__EXERCISE__: The required output is the line containing "Select the shield security icon in sidebar" followed by each line through the end of the data below, repeated exactly and with nothing added.

__EXCERPTED RECORDS__:
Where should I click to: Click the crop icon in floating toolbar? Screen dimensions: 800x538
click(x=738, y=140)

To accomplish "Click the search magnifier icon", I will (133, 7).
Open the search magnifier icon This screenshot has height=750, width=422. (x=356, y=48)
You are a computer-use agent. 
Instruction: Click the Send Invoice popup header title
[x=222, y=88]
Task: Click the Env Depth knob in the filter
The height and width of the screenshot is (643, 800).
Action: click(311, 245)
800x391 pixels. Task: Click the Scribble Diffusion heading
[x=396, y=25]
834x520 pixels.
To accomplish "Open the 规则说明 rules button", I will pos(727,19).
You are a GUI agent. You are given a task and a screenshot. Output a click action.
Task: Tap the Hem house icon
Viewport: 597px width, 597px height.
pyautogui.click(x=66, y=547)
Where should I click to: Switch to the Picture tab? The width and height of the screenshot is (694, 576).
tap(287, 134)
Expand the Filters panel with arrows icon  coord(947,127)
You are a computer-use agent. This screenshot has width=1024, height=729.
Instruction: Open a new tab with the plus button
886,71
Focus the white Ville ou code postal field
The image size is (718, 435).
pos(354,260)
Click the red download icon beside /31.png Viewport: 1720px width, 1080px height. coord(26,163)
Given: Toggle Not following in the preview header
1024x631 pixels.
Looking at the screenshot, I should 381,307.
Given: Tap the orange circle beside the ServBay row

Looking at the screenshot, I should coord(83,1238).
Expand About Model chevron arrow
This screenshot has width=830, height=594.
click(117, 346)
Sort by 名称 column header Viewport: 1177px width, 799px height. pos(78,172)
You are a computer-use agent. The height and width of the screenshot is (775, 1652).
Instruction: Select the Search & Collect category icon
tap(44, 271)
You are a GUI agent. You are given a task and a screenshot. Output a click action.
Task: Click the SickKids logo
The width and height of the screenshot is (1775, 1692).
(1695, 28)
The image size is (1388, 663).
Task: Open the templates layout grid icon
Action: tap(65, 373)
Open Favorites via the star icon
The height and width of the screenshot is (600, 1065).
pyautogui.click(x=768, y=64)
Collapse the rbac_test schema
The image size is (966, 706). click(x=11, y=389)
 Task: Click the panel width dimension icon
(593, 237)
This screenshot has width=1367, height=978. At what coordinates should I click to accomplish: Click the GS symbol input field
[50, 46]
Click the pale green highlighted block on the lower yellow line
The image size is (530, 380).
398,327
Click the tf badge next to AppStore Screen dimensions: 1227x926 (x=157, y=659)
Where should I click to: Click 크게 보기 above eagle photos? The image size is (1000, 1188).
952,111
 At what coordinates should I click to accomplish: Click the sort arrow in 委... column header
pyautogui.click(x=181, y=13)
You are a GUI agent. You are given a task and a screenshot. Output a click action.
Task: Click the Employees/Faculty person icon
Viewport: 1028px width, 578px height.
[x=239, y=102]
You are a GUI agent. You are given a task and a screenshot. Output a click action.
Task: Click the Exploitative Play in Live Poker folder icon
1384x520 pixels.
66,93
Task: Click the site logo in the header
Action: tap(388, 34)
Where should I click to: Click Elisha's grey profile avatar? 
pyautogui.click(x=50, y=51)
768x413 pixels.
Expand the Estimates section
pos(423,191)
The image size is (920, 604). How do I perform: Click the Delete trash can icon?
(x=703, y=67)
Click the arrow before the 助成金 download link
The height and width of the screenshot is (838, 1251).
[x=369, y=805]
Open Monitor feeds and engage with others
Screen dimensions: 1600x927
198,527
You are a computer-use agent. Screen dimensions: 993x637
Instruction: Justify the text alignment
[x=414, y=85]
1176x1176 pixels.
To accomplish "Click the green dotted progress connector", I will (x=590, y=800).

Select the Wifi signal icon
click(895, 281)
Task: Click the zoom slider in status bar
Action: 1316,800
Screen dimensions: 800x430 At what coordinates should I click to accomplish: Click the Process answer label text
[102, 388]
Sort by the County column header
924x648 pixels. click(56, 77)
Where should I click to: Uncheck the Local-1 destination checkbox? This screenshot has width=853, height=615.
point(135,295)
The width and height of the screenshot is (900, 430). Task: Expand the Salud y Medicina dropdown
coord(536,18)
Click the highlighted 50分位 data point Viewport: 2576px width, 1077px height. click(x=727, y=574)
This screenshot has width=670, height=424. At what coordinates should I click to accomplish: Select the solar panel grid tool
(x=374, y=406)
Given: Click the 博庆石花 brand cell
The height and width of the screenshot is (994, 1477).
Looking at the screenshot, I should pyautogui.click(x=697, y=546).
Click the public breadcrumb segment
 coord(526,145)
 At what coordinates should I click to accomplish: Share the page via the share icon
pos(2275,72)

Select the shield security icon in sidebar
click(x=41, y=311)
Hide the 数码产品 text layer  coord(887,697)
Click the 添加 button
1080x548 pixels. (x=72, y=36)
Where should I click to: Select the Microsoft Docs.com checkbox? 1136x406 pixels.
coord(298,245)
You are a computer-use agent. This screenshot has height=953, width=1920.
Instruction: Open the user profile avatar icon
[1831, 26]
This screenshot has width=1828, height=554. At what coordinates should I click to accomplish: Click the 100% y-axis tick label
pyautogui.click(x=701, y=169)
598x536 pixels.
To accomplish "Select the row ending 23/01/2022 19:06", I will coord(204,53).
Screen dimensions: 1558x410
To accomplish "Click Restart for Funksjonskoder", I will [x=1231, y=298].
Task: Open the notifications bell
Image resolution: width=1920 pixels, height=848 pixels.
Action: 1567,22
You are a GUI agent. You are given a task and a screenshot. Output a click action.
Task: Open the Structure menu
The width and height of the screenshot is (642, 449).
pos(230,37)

__FINAL ANSWER__:
Select the shield security icon in sidebar
click(x=41, y=311)
Hide the 数码产品 text layer  coord(887,697)
Click the 添加 button
1080x548 pixels. (x=72, y=36)
Where should I click to: Select the Microsoft Docs.com checkbox? 1136x406 pixels.
coord(298,245)
You are a computer-use agent. This screenshot has height=953, width=1920.
Instruction: Open the user profile avatar icon
[1831, 26]
This screenshot has width=1828, height=554. At what coordinates should I click to accomplish: Click the 100% y-axis tick label
pyautogui.click(x=701, y=169)
598x536 pixels.
To accomplish "Select the row ending 23/01/2022 19:06", I will coord(204,53).
Screen dimensions: 1558x410
To accomplish "Click Restart for Funksjonskoder", I will [x=1231, y=298].
Task: Open the notifications bell
Image resolution: width=1920 pixels, height=848 pixels.
Action: 1567,22
You are a GUI agent. You are given a task and a screenshot. Output a click action.
Task: Open the Structure menu
The width and height of the screenshot is (642, 449).
pos(230,37)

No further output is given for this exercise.